GOAL. Rewrite these rows with "screenshot" swapped for "screen capture", leaving everything else unchanged.

══ DATA SHOWN

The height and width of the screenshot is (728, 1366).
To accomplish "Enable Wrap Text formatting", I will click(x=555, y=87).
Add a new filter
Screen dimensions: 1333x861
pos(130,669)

════

TASK RESPONSE.
The height and width of the screen capture is (728, 1366).
To accomplish "Enable Wrap Text formatting", I will click(x=555, y=87).
Add a new filter
Screen dimensions: 1333x861
pos(130,669)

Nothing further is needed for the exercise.